From the other side she heard Jo call out, “Kate?”
Lee opened the door. “Oh. You look like you’ve just seen a ghost.”
“A ghost, huh? Maybe. I’m not ruining anything, am I?”
“Yes.” He was kidding. “You alright?”
Jo answered cheerfully behind them, “We’re watching a Bigfoot documentary. Come sit.”
Kate took two small steps into the couple’s room. “Sorry. I didn’t know who else I should talk to about, um, what I came here to talk about, I guess. Are you sure I’m not bothering you guys?”
“Don’t be ridiculous,” Jo answered, “sit already.”
“On the couch, next to Jo,” Lee told her.

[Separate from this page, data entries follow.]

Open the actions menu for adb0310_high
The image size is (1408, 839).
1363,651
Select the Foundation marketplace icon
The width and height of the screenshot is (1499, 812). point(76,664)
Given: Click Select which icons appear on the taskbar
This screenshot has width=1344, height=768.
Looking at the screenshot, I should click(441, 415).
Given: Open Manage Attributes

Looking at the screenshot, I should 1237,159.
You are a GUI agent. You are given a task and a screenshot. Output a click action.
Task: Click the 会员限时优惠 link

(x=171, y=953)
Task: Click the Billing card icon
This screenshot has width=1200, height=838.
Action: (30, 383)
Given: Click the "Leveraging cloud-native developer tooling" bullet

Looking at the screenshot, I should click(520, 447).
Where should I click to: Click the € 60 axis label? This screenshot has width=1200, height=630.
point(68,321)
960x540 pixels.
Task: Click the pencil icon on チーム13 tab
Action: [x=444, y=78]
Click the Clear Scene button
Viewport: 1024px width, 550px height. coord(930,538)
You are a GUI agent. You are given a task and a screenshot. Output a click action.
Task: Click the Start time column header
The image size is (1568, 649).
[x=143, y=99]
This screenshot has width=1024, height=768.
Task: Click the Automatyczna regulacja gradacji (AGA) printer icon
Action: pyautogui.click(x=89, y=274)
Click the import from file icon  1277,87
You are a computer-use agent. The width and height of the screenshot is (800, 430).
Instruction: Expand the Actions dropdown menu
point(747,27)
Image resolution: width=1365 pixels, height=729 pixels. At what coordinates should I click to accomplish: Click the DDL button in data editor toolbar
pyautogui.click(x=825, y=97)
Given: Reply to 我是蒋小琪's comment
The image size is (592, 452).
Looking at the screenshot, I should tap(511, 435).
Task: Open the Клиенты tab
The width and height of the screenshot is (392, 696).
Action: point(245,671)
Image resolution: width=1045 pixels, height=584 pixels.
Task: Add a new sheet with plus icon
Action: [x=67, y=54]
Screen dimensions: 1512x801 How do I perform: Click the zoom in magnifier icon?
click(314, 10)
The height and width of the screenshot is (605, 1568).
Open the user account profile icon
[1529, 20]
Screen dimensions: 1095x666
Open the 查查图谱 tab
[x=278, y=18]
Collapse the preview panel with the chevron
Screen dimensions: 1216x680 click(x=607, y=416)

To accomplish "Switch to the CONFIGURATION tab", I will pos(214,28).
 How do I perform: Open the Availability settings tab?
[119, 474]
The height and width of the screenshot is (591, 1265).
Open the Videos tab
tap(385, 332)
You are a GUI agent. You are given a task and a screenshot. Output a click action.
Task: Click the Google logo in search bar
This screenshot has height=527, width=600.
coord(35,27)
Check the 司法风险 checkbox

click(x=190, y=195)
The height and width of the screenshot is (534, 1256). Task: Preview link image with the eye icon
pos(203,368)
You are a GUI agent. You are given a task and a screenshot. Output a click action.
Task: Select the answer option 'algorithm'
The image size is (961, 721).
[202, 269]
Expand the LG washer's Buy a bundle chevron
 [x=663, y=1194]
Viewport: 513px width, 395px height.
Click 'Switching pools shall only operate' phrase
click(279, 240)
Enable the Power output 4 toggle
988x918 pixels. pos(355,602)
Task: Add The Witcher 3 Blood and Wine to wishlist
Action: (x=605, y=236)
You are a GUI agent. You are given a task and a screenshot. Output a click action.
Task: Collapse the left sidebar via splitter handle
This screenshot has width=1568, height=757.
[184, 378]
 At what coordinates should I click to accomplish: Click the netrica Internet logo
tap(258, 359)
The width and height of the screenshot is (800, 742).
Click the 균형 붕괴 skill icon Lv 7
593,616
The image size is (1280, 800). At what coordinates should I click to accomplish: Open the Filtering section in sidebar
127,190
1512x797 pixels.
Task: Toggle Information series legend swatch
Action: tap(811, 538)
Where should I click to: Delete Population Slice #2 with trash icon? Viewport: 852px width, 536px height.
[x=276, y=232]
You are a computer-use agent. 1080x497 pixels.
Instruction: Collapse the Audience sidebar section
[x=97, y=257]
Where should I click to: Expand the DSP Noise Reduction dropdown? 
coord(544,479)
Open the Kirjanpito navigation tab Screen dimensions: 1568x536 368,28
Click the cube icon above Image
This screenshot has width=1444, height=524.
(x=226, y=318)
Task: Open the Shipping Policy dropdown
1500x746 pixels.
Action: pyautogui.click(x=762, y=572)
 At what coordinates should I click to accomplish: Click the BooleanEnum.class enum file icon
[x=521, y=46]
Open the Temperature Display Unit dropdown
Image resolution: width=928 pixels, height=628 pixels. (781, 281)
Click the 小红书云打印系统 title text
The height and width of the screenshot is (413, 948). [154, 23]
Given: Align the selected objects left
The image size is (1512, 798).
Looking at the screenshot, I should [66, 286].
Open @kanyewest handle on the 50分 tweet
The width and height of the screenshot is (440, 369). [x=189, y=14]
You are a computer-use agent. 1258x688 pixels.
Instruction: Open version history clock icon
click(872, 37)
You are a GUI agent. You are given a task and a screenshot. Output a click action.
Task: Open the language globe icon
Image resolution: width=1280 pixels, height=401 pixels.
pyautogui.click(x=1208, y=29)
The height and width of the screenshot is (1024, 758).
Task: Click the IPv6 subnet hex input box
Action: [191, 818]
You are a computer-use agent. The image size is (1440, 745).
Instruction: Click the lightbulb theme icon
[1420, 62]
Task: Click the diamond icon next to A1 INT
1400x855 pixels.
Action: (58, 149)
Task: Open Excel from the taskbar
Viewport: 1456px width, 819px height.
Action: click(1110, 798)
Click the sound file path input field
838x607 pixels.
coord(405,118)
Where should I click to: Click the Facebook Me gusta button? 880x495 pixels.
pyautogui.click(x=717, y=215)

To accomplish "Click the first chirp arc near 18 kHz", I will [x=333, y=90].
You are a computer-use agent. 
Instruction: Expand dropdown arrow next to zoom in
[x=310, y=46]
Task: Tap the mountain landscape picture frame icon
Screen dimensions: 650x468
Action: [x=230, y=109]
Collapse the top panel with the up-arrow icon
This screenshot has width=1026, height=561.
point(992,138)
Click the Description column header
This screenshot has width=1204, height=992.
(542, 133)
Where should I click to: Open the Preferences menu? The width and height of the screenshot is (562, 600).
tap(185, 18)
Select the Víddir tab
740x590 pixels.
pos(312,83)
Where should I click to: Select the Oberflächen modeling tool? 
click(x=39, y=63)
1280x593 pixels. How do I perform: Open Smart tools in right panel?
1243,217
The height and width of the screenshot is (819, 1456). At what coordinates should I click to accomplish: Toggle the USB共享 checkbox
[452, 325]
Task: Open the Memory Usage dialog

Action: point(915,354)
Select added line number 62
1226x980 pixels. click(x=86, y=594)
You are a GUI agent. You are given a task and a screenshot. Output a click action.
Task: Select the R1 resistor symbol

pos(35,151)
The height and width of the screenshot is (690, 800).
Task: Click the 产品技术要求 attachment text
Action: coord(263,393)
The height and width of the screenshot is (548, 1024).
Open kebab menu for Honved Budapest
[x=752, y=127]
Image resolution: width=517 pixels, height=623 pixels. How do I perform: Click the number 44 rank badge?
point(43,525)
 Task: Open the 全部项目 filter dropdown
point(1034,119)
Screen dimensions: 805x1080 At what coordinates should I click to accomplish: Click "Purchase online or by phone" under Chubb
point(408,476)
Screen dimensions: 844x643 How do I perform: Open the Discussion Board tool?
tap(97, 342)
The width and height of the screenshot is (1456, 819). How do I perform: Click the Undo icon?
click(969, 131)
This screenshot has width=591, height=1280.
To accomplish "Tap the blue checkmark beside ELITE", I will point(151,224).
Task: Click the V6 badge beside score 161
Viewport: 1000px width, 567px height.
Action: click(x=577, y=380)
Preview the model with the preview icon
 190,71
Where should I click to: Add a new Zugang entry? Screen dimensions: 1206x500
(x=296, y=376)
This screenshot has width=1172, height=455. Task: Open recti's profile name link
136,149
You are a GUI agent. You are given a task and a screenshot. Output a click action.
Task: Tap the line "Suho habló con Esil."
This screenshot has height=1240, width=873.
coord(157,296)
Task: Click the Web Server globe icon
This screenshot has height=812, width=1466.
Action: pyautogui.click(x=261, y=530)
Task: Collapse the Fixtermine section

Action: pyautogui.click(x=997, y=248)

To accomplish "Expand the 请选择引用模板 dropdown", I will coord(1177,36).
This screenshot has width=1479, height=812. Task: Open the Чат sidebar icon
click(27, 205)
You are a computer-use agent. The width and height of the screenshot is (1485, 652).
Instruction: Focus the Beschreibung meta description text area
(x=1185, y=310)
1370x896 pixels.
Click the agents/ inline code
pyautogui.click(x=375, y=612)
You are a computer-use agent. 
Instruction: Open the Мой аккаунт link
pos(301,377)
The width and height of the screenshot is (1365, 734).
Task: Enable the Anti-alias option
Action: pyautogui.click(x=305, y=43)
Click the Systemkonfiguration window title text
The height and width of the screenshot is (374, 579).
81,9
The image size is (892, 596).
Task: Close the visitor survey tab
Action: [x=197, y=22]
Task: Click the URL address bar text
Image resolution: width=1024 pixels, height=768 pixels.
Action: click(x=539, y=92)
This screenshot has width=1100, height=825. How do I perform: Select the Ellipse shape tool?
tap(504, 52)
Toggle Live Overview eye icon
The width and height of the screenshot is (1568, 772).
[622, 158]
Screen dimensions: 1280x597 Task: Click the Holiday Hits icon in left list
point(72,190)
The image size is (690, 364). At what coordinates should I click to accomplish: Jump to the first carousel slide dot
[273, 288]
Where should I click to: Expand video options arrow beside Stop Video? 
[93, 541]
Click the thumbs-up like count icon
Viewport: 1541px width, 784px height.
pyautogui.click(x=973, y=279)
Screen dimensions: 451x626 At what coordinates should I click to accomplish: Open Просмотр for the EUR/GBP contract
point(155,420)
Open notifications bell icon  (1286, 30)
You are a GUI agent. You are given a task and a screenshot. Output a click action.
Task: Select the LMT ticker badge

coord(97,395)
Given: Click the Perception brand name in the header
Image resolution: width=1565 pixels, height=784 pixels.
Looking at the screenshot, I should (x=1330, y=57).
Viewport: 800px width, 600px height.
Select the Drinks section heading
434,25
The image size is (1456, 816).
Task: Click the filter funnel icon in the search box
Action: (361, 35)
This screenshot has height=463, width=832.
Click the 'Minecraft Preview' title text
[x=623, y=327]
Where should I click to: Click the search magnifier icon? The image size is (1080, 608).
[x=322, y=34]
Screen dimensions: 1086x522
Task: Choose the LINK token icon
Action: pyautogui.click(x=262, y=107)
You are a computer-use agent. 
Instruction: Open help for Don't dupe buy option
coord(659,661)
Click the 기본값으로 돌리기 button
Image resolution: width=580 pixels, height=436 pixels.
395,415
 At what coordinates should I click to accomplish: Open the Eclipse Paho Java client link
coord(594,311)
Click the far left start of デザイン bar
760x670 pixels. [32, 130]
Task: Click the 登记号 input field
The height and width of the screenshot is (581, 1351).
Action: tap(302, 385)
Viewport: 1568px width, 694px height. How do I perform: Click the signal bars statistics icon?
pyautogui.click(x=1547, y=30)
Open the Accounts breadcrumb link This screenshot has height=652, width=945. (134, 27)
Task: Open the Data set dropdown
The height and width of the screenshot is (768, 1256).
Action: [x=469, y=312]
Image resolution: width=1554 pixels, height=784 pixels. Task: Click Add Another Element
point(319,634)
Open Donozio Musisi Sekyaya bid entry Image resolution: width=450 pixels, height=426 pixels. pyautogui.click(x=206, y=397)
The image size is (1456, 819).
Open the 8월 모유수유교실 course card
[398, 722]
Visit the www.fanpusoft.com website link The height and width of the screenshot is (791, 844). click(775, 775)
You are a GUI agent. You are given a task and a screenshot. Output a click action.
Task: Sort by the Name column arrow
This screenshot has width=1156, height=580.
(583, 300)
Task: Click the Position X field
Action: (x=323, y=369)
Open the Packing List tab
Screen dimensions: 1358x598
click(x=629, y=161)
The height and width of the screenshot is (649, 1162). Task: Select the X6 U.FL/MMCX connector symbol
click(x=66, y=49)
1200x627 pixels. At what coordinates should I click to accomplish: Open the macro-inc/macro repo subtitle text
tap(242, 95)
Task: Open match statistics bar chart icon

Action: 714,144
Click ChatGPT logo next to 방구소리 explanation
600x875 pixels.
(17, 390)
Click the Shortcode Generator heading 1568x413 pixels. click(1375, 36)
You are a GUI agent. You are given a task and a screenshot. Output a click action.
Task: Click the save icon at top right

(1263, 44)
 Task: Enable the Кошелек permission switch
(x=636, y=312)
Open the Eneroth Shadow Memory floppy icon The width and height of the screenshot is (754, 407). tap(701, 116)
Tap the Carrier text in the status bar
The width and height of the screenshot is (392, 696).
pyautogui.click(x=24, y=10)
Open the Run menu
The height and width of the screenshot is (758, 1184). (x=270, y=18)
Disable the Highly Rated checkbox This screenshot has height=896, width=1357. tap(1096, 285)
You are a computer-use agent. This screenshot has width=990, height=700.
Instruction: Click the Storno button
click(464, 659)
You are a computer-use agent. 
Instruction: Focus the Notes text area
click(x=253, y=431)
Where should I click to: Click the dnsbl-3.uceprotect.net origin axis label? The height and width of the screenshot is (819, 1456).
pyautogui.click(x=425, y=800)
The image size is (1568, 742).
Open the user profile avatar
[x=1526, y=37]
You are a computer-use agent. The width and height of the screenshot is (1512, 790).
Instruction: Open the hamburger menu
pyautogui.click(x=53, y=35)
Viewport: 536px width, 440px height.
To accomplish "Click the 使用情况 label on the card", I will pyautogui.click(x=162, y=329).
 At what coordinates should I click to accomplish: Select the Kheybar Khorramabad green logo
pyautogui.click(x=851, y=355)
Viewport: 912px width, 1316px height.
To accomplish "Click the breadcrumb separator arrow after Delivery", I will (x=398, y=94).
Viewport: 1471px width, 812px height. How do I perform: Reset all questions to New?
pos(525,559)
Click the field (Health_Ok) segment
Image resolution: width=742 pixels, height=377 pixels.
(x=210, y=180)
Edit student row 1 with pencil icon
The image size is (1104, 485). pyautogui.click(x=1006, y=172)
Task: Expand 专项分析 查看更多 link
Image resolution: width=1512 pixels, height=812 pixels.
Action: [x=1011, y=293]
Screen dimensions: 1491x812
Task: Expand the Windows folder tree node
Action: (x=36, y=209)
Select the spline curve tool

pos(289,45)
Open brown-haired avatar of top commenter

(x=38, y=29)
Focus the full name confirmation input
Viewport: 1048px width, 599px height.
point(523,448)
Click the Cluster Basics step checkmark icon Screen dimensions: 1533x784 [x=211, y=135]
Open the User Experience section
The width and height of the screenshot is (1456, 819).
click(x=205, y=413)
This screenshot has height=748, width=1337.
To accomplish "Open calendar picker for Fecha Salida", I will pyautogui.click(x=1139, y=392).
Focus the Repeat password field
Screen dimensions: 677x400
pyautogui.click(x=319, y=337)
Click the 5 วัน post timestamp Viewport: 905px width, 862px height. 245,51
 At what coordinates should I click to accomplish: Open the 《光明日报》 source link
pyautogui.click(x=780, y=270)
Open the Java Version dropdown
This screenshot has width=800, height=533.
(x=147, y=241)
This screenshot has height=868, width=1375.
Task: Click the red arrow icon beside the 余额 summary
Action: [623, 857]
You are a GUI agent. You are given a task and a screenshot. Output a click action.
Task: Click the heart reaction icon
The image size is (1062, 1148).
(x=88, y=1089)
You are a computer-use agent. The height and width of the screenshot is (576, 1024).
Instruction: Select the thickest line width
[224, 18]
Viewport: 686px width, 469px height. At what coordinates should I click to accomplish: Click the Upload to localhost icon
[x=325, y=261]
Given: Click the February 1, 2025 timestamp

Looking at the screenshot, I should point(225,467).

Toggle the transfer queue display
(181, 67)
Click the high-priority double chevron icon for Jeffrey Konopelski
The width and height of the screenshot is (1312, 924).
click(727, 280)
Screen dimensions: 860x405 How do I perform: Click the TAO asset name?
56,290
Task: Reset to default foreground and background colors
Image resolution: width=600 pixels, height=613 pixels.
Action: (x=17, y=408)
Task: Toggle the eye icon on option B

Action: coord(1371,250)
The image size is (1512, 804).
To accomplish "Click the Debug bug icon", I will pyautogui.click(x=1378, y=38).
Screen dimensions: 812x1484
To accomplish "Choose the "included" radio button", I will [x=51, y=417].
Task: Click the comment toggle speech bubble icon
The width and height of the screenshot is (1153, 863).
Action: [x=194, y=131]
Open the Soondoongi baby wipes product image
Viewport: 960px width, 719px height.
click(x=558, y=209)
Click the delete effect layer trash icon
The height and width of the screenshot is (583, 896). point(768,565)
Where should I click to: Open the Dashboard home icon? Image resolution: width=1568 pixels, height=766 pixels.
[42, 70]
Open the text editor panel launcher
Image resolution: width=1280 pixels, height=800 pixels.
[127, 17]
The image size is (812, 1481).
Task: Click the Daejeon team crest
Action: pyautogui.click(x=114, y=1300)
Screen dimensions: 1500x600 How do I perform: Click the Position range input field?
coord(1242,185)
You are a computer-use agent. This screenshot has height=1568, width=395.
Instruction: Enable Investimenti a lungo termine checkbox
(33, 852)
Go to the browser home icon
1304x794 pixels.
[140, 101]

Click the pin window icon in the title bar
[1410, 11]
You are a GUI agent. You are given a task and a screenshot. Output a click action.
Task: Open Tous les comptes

“But where will you sit?” Kate asked. “I don’t want to take your spot. I can just sit on the floor.”
Lee chuckled, “You do see the chair I’m holding, right?”
“You’re not taking anyone’s spot, relax,” Jo insisted. “What’s up?”
Kate finally took her seat, curled her limbs inward, and began: “My Aunt Vivian called me last night. You know how some parents repurpose their kid’s bedroom when they move out? Like, turn it into a storage or sewing room, or whatever? Well, my Mom did a little more than that. She changed our family name.”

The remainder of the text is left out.